* [Task instructions] The answer should contain each record below, repeated exactly.

[Provided data Boundary: Start]

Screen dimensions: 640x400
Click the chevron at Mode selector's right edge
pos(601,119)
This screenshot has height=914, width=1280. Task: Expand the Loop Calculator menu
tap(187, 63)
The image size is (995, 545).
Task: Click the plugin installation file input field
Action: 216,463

[Provided data Boundary: End]

* [Result]
Screen dimensions: 640x400
Click the chevron at Mode selector's right edge
pos(601,119)
This screenshot has height=914, width=1280. Task: Expand the Loop Calculator menu
tap(187, 63)
The image size is (995, 545).
Task: Click the plugin installation file input field
Action: 216,463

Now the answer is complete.